THE PROBLEM. Please print the data below verbatim, from its first line through the line containing "Looking at the screenshot, I should (x=254, y=278).", with both of those lines included.

MATERIALS PROVIDED.
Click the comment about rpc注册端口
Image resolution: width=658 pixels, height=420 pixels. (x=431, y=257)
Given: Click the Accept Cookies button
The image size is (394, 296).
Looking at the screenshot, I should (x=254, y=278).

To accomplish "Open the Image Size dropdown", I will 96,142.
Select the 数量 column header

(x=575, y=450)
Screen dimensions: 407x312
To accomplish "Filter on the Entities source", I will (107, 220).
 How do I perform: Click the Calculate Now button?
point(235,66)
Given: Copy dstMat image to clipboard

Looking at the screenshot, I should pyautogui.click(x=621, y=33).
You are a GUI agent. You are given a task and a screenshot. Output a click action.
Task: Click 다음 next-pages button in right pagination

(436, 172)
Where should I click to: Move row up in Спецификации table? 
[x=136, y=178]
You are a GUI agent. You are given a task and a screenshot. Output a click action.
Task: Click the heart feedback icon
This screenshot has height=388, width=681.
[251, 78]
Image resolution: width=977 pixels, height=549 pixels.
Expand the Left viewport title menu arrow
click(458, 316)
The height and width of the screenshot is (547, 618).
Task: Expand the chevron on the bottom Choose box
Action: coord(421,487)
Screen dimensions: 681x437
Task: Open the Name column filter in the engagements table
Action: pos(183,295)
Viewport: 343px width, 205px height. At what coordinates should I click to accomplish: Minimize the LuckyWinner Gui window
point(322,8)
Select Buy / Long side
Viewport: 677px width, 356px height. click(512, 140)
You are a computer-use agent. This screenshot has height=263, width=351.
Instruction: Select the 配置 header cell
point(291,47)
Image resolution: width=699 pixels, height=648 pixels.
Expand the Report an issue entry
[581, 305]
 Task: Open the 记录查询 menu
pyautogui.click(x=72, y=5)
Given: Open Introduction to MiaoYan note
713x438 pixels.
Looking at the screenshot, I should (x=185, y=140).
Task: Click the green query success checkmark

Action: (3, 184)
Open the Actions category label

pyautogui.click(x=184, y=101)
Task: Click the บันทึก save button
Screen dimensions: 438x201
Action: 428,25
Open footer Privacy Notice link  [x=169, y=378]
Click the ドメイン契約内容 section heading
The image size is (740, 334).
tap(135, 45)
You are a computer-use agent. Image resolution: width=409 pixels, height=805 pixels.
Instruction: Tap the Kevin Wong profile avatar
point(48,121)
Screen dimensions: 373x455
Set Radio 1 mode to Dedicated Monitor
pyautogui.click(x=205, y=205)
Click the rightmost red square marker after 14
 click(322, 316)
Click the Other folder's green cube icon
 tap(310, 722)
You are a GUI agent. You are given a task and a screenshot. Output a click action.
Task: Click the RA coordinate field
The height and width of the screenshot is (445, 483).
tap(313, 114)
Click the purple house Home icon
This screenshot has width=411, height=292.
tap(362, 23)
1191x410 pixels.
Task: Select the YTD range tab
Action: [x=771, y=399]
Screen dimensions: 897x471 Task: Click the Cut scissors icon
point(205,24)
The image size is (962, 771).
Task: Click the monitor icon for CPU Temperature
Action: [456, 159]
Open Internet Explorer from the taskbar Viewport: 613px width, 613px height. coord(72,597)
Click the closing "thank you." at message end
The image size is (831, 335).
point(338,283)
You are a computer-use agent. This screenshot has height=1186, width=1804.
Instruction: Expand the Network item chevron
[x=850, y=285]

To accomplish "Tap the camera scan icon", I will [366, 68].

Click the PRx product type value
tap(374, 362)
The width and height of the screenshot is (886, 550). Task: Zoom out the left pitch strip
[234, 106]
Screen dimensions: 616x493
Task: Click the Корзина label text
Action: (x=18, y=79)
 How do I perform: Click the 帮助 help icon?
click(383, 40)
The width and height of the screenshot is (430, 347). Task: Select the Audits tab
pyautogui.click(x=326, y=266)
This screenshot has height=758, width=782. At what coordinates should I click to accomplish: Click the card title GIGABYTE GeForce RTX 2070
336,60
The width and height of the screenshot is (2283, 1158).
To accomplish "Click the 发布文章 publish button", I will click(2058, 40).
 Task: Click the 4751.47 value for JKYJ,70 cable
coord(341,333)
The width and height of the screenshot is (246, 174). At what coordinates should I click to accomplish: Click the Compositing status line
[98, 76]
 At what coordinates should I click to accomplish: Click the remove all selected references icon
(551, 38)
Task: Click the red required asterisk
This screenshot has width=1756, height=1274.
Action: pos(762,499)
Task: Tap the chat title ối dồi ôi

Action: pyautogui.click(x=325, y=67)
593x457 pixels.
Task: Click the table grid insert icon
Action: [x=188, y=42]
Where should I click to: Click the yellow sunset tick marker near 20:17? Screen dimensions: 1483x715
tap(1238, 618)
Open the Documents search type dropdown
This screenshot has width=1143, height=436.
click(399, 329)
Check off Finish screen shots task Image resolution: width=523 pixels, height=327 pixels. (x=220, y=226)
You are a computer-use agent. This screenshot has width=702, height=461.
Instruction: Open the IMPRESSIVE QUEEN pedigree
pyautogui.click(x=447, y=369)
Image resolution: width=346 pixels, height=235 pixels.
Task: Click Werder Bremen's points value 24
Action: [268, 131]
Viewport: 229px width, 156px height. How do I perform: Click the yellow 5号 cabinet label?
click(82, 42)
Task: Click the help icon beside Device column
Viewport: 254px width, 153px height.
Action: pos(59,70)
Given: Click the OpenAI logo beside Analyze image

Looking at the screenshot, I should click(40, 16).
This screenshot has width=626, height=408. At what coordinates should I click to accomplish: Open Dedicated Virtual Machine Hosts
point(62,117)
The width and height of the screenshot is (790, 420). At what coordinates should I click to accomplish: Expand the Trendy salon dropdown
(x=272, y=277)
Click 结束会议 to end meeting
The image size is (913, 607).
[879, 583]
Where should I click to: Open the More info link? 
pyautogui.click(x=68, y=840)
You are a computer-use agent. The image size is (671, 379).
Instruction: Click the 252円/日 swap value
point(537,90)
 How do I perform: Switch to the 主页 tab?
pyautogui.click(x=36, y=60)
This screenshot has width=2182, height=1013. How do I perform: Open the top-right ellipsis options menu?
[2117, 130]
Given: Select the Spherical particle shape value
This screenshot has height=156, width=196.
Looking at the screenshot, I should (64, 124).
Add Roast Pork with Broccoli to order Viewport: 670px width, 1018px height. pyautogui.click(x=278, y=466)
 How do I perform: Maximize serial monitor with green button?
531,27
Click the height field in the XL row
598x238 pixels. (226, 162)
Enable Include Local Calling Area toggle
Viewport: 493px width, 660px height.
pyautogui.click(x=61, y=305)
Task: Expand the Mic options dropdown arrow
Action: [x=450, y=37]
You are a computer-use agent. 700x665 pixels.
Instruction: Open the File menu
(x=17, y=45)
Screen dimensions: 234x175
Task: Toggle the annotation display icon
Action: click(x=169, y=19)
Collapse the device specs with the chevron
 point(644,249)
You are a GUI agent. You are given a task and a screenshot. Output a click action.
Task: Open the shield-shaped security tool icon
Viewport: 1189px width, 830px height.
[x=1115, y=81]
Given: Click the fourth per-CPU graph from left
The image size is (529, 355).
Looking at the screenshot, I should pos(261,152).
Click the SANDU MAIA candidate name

EXERCISE ANSWER.
Click the comment about rpc注册端口
Image resolution: width=658 pixels, height=420 pixels. (x=431, y=257)
Given: Click the Accept Cookies button
The image size is (394, 296).
Looking at the screenshot, I should (x=254, y=278).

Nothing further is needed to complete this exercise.